Andrej Karpathy@karpathy

Bought a new Mac mini to properly tinker with claws over the weekend. The apple store person told me they are selling like hotcakes and everyone is confused :) I'm definitely a bit sus'd to run OpenClaw specifically - giving my private data/keys to 400K lines of vibe coded monster that is being actively attacked at scale is not very appealing at all. Already seeing reports of exposed instances, RCE vulnerabilities, supply chain poisoning, malicious or compromised skills in the registry, it feels like a complete wild west and a security nightmare. But I do love the concept and I think that just like LLM agents were a new layer on top of LLMs, Claws are now a new layer on top of LLM agents, taking the orchestration, scheduling, context, tool calls and a kind of persistence to a next level.

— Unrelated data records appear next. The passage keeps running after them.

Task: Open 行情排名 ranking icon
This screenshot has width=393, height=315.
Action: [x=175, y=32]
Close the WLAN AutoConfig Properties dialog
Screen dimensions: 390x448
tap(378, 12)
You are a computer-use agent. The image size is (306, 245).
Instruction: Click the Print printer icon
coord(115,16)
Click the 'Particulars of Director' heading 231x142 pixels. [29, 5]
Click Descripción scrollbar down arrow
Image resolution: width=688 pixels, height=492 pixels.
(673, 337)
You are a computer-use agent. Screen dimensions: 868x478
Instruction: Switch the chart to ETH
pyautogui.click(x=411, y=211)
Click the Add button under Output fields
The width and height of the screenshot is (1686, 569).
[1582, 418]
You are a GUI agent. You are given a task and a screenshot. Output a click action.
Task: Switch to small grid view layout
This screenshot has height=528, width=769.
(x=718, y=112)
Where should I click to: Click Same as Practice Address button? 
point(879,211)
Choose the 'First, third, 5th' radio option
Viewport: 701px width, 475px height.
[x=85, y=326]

Looking around, and given that the high level idea is clear, there are a lot of smaller Claws starting to pop out. For example, on a quick skim NanoClaw looks really interesting in that the core engine is ~4000 lines of code (fits into both my head and that of AI agents, so it feels manageable, auditable, flexible, etc.) and runs everything in containers by default. I also love their approach to configurability - it's not done via config files it's done via skills! For example, /add-telegram instructs your AI agent how to modify the actual code to integrate Telegram. I haven't come across this yet and it slightly blew my mind earlier today as a new, AI-enabled approach to preventing config mess and if-then-else monsters. Basically - the implied new meta is to write the most maximally forkable repo and then have skills that fork it into any desired more exotic configuration. Very cool. Anyway there are many others - e.g. nanobot, zeroclaw, ironclaw, picoclaw (lol @ prefixes). There are also cloud-hosted alternatives but tbh I don't love these because it feels much harder to tinker with. In particular, local setup allows easy connection to home automation gadgets on the local network. And I don't know, there is something aesthetically pleasing about there being a physical device 'possessed' by a little ghost of a personal digital house elf. Not 100% sure what my setup ends up looking like just yet but Claws are an awesome, exciting new layer of the AI stack.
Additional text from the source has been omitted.